今回は「林原めぐみ」さんについてです。林原さんはデビュー以来第一線で活躍されているベテラン声優です。らんま1/2の女らんまやスレイヤーズシリーズの主人公・リナのような元気で活発な役から、エヴァンゲリオンの綾波レイや名探偵コナンの灰原哀といったクールな役。さらに天才バカボンのバカボンような少年役にサンリオの人気キャラクターであるキティちゃんのような可愛い役など、幅広い役を演じられる確かな実力者です。洋画吹き替えでもアニー2やアメリなど、様々な作品で主役を務められました。またラジオパーソナリティとして冠番組を持っていて、1992年の放送開始から今日まで20年以上に渡って続いています。その番組の放送回数は1000回を越えているのですが、短期間で終了しがちな声優によるラジオ番組でそんなに長い間放送し続けるのは極めて稀。さらに2015年まではもう1つ冠番組を持っていらしたのですがこちらも放送回数が1000回を越えていて、1人の声優が2つの冠番組で両方とも1000回を超えた例は他にありません。私も学生の頃は林原さんのラジオ番組をよく聞いていたのですが、リスナーから寄せられた応援や相談に明るくそして真摯に応える姿勢には毎回元気付けられました。

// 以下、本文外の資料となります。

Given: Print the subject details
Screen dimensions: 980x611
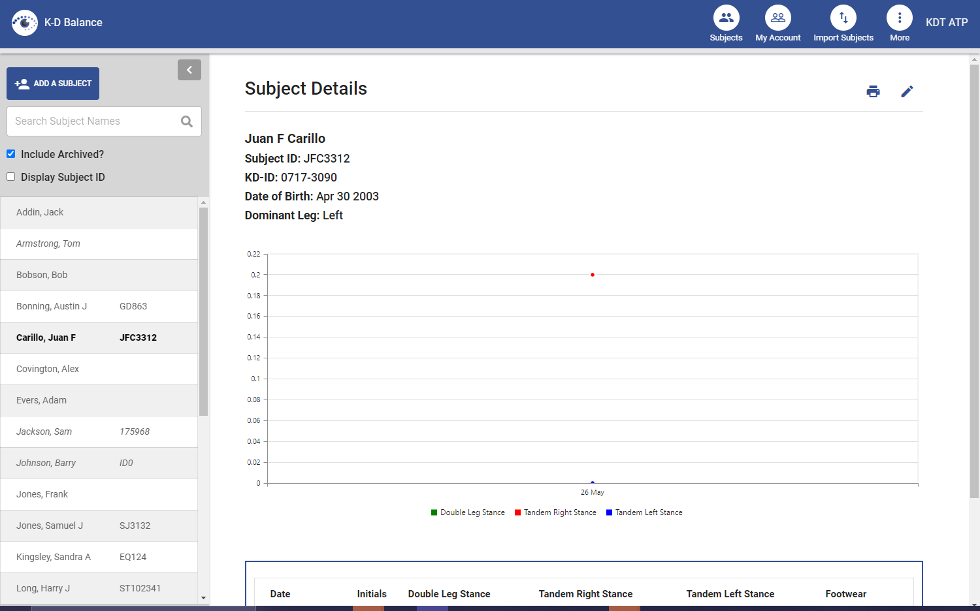Looking at the screenshot, I should [873, 91].
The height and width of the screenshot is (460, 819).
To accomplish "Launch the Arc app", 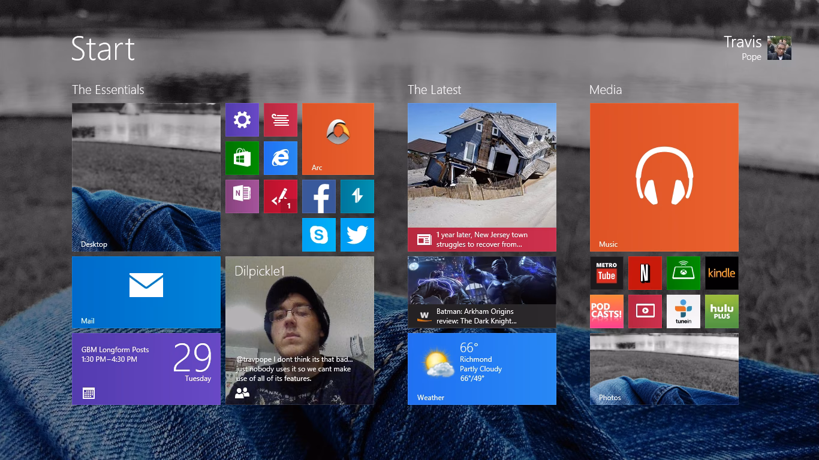I will coord(338,138).
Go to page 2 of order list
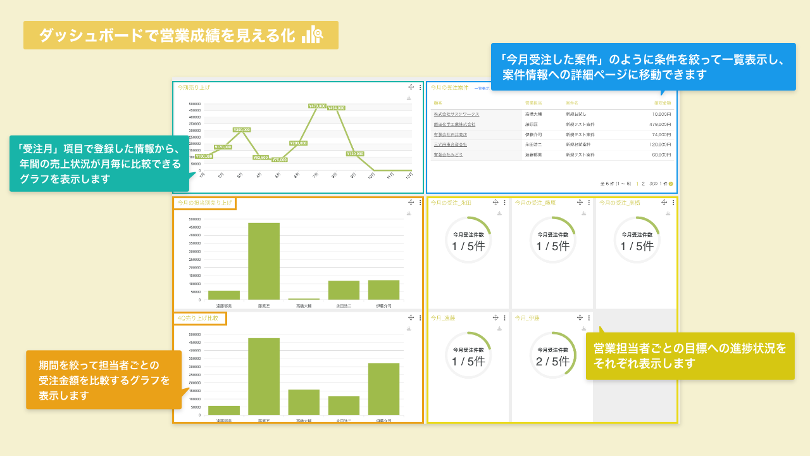This screenshot has width=810, height=456. (x=644, y=184)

さらに声優でありラジオパーソナリティであると同時にレコード会社と契約している歌手でもあります。現在の若手声優のように養成所時代から歌唱の訓練をされていたわけではないのですが、アニメのイベントで歌手の代役として歌うことになった際にレコード会社のプロデューサーに才能を見出され歌手活動を行うようになりました。その圧倒的な歌唱力は他のアイドルやアーティストにも引けを取らず、オリコンで何度も10位以内に食い込むほど。その上初動売上10万枚を越えたシングルCDを出した声優は2016年現在でも彼女のみですし、声優によるアルバムCDの初動売上及び累計売上も歴代最高記録。全てのCDの通算売上枚数も声優業界ではトップです。歌唱力だけでなく作詞の才能にも恵まれていて自身が出演する作品の主題歌や挿入歌の作詞を多く手がけており、後輩声優などに詞を提供することもあります。そのメッセージ性が強く聴く人の心を捉える歌詞はとても評価が高く、小学校の音楽の教科書に載っていたほど。私も何枚も林原さんのCDを持っていますし、カラオケでもよく歌います。声優がレコード会社と契約しアーティストとしても活動する「声優アーティスト」の先駆けとなりましたし、第3次声優ブームの火付け役であり中心人物として1990年代の声優界を最も支えていたと言っても間違いありません。現在は家庭と子育てを優先するため産休前から続いている番組やそれによるゲームなどの派生作品、サンリオ関連や自身のラジオ番組以外の新規のお仕事はセーブされています。それでも人気は落ちることはなく、アニメ雑誌が行った人気声優ランキングで上位を維持し続けているアニメファンならば知らぬ者はいない“超”が頭にいくつも付くほどのビッグな方です。
そんな声優だけでなくラジオパーソナリティや歌手、作詞家など多岐に渡って活躍されている林原めぐみさん。多くの分野で活躍出来るのは自身の明るく前向きで元気な性格とチャレンジ精神、そして何より人並み以上のバイタリティだと思います。林原さんは看護師資格を持っていることでも知られているのですが、看護学校に通ったのは養成所と同時進行。養成所の授業はセリフを覚えたり役のことを考えたり発表会があるなどやることが多くて大変なのに、座学授業だけでなく実技授業もある看護学校での勉強を卒業するまでの3年間継続出来たのは流石のひと言です。特に看護師資格を取るための試験より精神的にも肉体的にも何倍も大変とされる病院実習が合計でひと月近くもあるうえに、実習期間は休みの日でもレポート作成に追われると聞きます。遊ぶ時間なんてほとんどなかったでしょうし、養成所の授業も休まずに参加するのは並大抵の根性では不可能と言えるでしょう。私は高校生のときに1週間老人ホームで実習してホームヘルパー2級の資格を取りましたが、1週間でも毎日ヘロヘロになるくらい大変だったのにその上さらに養成所の授業も受けると考えると・・・。本当に私では無理だし、想像しただけでブルブル震えます。それにも関わらず林原さんは養成所時代からメインの役ではないといえアニメに出演されるなど、1週間どころか1ヶ月どころか3年間毎日大忙しの養成所時代だったと思います。その激動の時間でも潰れずに全てのことを真剣に学び続けられたからこそ、あらゆる困難を乗り越え多くの人を元気づけられるパワフルな声優になれたのでしょう。